Пимокаты с Алтайских (повести)
Шрифт:
— Не становись на дороге — придавлю! — крикнул отец.
Я проскользнул мимо и сел на лавку. Скоро подошли и Ванька с Сашкой. Прибежал, весь красный и мокрый, Мотька — по дороге он успел с кем-то подраться.
Мы тихо переговаривались, сидя на лавке. Женькин отец натягивал за печкой пимы, а каждый пим был ростом с самого Женьку.
— Ну, светлое будущее, — говорил Женькин отец густым, огромным голосом, кряхтя и сопя, — берёзову-то кашу в школе отменили. Вот зря, так
Отец всегда говорил одно и то же, когда мы собирались у Женьки, — про берёзовую кашу да про то, что напрасно нас в школе не порют. Мы побаивались широкой чёрной бороды и рук шорника, его валенок, похожих на семимильные сапоги-скороходы из сказок. Нам даже стало как-то полегче, когда отец ушёл.
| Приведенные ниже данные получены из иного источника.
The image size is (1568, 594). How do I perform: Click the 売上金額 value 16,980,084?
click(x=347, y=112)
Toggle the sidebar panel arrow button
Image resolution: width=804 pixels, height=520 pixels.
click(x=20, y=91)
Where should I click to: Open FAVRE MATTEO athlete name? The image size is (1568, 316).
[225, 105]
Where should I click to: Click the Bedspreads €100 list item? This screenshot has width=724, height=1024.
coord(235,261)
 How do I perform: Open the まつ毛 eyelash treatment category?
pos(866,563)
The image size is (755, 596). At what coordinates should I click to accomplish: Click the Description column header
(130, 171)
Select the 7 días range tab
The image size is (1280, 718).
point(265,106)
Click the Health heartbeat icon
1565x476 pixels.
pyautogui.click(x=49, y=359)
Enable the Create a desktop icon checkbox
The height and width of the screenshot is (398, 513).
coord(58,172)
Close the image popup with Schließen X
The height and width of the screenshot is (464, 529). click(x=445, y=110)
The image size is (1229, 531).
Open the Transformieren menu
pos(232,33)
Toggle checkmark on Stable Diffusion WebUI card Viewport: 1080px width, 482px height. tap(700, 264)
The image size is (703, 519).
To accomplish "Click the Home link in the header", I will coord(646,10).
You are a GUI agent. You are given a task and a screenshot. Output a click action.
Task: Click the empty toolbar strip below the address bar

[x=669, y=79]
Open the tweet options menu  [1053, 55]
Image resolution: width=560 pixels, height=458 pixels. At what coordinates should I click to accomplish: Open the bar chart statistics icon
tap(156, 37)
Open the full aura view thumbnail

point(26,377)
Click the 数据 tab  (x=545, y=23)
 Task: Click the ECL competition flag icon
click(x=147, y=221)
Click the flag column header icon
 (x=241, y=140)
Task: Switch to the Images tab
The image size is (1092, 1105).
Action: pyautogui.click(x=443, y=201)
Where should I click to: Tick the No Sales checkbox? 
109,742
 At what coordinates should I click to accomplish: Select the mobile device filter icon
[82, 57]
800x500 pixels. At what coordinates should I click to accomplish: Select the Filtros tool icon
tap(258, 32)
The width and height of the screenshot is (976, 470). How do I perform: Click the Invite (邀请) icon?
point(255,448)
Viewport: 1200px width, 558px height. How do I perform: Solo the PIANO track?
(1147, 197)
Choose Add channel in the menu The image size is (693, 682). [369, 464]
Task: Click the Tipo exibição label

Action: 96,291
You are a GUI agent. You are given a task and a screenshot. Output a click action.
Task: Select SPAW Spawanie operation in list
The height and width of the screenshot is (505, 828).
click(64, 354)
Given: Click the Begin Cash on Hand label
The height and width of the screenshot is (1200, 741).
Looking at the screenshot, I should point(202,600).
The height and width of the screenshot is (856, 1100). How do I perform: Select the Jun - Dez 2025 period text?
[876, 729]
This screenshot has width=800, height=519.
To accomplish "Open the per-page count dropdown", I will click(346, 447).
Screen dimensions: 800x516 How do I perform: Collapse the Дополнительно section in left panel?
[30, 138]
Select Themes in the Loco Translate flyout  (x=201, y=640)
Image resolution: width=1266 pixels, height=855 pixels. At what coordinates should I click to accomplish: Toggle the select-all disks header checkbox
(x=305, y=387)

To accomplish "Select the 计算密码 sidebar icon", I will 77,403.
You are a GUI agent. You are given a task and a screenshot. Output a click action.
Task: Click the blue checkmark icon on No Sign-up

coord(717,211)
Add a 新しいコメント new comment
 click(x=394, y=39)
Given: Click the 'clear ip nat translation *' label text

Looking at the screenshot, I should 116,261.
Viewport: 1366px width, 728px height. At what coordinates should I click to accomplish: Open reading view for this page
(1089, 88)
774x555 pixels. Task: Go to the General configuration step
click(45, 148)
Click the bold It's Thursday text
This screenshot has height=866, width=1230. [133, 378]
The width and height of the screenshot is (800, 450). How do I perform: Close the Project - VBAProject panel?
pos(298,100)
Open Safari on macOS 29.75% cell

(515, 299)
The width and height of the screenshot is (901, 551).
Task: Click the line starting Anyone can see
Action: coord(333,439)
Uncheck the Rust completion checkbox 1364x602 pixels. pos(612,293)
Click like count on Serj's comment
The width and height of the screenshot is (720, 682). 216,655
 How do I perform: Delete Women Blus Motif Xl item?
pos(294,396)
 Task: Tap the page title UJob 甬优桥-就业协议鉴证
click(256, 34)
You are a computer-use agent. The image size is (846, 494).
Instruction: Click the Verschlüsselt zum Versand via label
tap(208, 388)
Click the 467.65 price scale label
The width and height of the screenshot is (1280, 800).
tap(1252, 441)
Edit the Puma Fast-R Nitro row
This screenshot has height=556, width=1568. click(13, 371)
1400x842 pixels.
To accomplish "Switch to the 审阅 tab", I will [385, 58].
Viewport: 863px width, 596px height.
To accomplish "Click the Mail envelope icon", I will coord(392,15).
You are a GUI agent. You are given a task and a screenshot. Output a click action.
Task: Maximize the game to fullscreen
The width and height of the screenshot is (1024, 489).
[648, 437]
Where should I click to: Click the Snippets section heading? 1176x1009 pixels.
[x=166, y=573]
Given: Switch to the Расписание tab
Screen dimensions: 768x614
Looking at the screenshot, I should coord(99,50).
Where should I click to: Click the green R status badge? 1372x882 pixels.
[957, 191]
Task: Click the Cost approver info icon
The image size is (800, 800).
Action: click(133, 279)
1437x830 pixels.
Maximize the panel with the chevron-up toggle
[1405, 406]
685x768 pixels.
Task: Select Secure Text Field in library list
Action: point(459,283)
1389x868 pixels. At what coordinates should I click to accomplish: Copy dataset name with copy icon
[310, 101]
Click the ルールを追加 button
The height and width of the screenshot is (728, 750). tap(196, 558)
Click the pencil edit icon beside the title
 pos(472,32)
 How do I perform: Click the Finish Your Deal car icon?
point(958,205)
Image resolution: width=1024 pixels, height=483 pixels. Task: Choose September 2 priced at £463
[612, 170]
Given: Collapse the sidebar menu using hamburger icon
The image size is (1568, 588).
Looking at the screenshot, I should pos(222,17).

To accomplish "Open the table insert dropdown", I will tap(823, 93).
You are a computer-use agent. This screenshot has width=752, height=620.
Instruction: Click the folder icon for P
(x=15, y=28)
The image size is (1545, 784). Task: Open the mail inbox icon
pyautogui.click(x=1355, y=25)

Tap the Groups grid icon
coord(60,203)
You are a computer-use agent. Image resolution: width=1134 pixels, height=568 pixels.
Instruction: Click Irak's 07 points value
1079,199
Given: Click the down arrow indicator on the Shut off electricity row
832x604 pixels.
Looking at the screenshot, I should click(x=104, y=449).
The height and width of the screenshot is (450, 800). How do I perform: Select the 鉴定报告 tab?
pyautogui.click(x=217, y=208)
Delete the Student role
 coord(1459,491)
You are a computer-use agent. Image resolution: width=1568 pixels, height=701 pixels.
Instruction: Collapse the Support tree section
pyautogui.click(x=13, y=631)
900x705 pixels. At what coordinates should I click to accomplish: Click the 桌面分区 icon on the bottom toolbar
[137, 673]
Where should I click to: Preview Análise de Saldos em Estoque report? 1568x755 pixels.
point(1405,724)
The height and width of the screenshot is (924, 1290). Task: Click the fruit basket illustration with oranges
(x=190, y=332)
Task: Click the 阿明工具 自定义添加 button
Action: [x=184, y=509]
Тогда Женька подошёл к печке, оглянулся на нас и открыл отдушину для самовара. Потом он прокричал в неё:
— Кешка! Кешка! Айда наверх!
Туча сажи обдала Женькино лицо. Он приставил к отдушине ухо и прислушался.
От удивления мы подавились слюной.
— Сейчас придёт, — сказал Женька. — Чего рты-то разинули? Обыкновенный телефон… Я сам догадался. Наша отдушина в Кешкину проходит, трубы там как-то соединяются. Здорово, а? — И он довольно ухмыльнулся.
Мы ещё не совсем поверили, что Женька изобрёл телефон, как снизу прибежал Кешка, не подпоясанный, в лохматых пимах на босу ногу, и сразу же начал крутиться и колесить по комнате.
— Ух ты, чёрт! — пискнул он. — Как у вас тихо, прямо рай. А у нас внизу шум, крик, пять ребятишек, и все пищат. Меня матка не пускала, я тишком удрал.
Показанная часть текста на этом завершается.